Tausende Rosen in Kirche und Bunker

Installationskunst mit spiritueller Strahlkraft

Schmidt/Region

Tausende Rosen schweben von der Decke im Eingangsbereich der Schmidter Pfarrkirche.Es ist Teil eines sozialen Kunstprojektes „Da haben die Dornen Rosen getragen“ der Künstlerin Caroline Lauscher in Zusammenarbeit mit der Kirchengemeinde St. Hubertus in Schmidt.Ende 1944 erlangte das Höhendorf Schmidt traurige Berühmtheit. Westlich der Rurtalsperre gelegen, war es das wichtigste strategische Ziel der Alliierten auf ihrem Eroberungsfeldzug durch Deutschland.

Es gab viele Verluste auf beiden Seiten. Wir gedenken der Menschen, die unter der Tyrannei des Nationalsozialismus ihr Leben lassen mussten und denen, die an den Folgen litten.An diese „Dornen der Vergangenheit“ will die Roseninstallation erinnern. In Folge eines Krieges sind alle Menschen über Generationen von den schlimmen Auswirkungen betroffen. Diese tiefen Einschnitte im Leben unserer Gesellschaft, mit kollektiv traumatischen Folgen, wollen angeschaut werden. Diese Roseninstallation ist eine symbolische Verbindung von Vergangenheit und heute, von Verletzung und Heilung. Im Vordergrund dieses Projektes steht ein prozesshaftes sich Entwickeln einer gemeinsamen Arbeit zu einem großen Ganzen.

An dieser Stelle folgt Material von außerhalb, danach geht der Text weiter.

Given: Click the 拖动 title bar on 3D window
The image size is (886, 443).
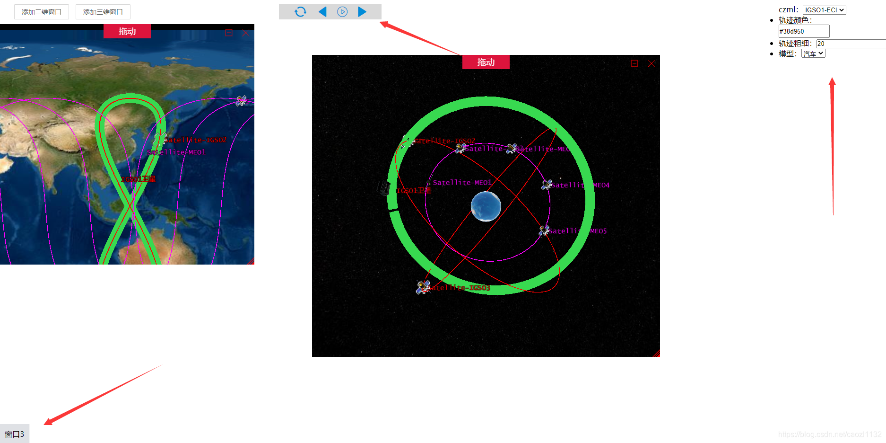Looking at the screenshot, I should click(x=486, y=62).
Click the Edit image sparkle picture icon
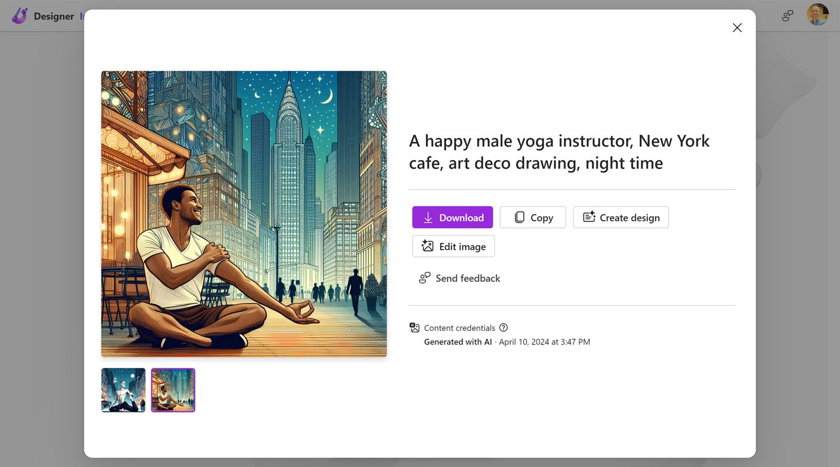Viewport: 840px width, 467px height. coord(427,246)

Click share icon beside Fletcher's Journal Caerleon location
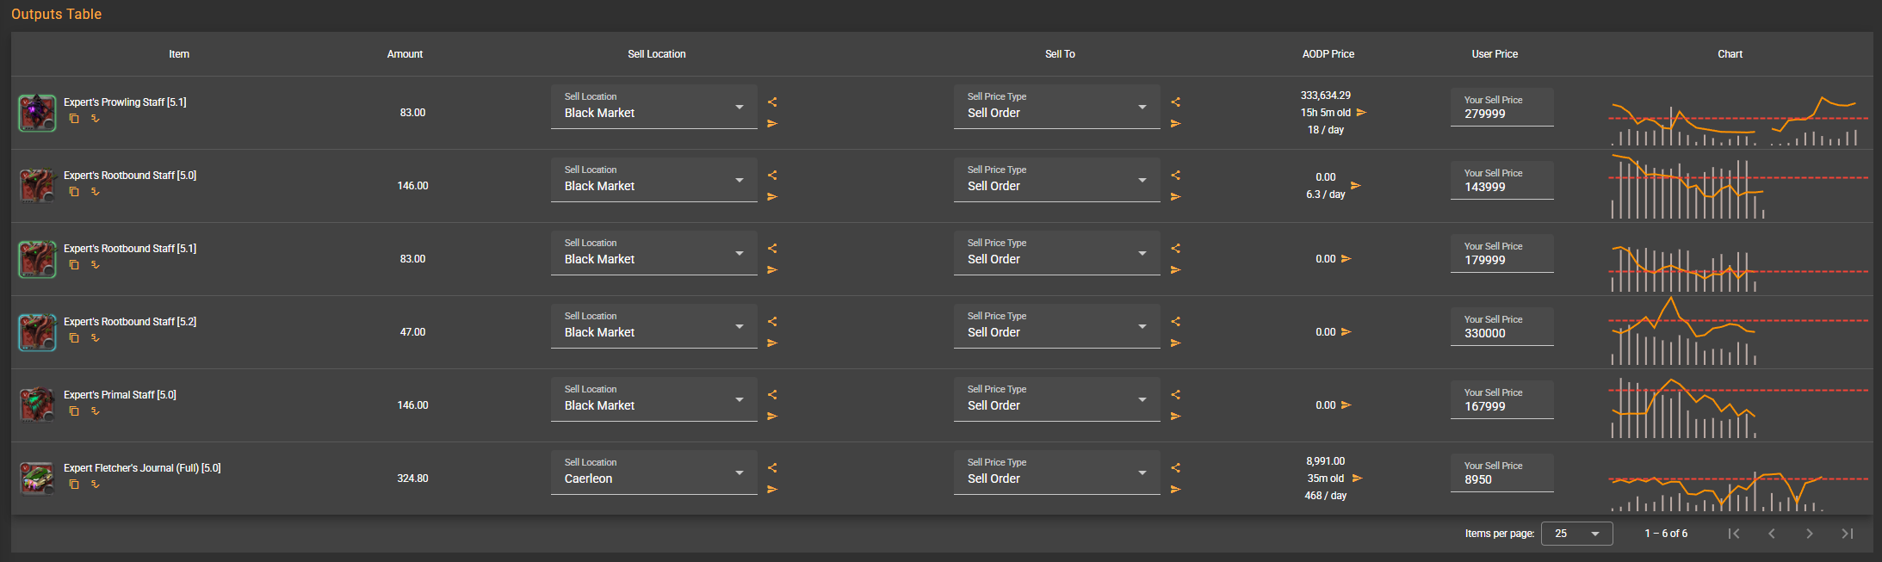(772, 467)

„In dieser Solidarität der Mitwirkenden liegt eine große Wirkmächtigkeit.“
Für viele Mitwirkende ist und war diese Arbeit eine meditative Tätigkeit, bei der sie in Erinnerung dieser Zeit in unterschiedlicher Form gedachten. Gerade wir, als die Nachkriegsgeneration fragen uns, was wissen wir über diese Kriegskinder, Frauen und Männer und wie wirkt dieses „Nazigift“, so sagt es Jürgen Wiebeke, noch in unsere Generation hinein.Im gemeinsamen Tun zeigen sich oft Geschichten, wie Flucht, Vertreibung, Armut, Hunger…, die jetzt zum Ausdruck gebracht werden können, in Gedanken und Gesprächen.

Die Generation der Zeitzeugen schwindet, viele fanden keinen Ausdruck für das was sie erlebten.Welcher Ort konnte besser geeignet sein, als die Kirche St. Hubertus in Schmidt, um diese Roseninstallation sichtbar zu machen. Im Kirchenraum hängen die Rosen in einer bunten Fülle. Das Bunte für die Vielfältigkeit der Menschen.Eine zweite Installation ist in einem der Bunker, eine Station des Friedensweges, errichtet worden. Stellvertretend für viele Bunker wo Menschen hofften und bangten, verzweifelten und von Angst getrieben jedem neuen Tag entgegen sahen, erblühen nun mitten in der Wildnis Rosen der Gemeinschaft.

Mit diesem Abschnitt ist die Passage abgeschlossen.